La violence juvénile a apparemment atteint un stade critique en Algérie. D’après une enquête sur la santé de la femme et de l’enfant à indicateurs multiples (MICS4), dont les conclusions ont été rendues publiques, aujourd’hui, par le ministère de la Santé, «près de 86% des enfants âgés entre 2 et 14 ans ont  reçu des punitions physiques ou psychologiques entre 2012 et 2013».

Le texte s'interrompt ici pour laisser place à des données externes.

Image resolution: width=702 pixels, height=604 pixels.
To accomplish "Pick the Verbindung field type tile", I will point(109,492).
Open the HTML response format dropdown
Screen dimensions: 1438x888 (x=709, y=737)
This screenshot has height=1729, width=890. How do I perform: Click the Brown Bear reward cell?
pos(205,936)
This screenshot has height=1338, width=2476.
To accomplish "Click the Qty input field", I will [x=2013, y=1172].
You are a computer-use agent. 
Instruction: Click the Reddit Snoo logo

L’enquête, qui a été menée durant trois mois, d’octobre 2012 à janvier 2013, a touché, selon Amar Ouali, directeur de la population au ministère, pas moins de 28 000 foyers. Ce qui est à priori important. Les détails fournis dans cette étude sont encore plus renversants. 71% des enfants punis l’ont été physiquement et 23 % d’entre eux d’une manière très sévère. En d’autres termes, si l’on se fie aux conclusions de cette étude, les Algériens ont tendance majoritairement à violenter leurs enfants. Ceci sans compter les violences commises par des étrangers.

Cette même enquête, qui a touché à d’autres aspects de la famille, s’est également penchée sur les violences conjugales. A cet effet, il en ressort que 56, 6% des femmes  sondées, et résidant dans le nord du pays, affirment accepter d’être battues par leurs conjoints. Les raisons diffèrent, par contre, de l’une à l’autre. Le taux est de 47,9% pour les femmes du Sud du pays.

En somme, que ce soit contre les femmes ou les enfants, les violences, conjugale et juvénile, sont très présentent dans la société algérienne. Et c’est une enquête d’une institution de l’Etat qui l’affirme.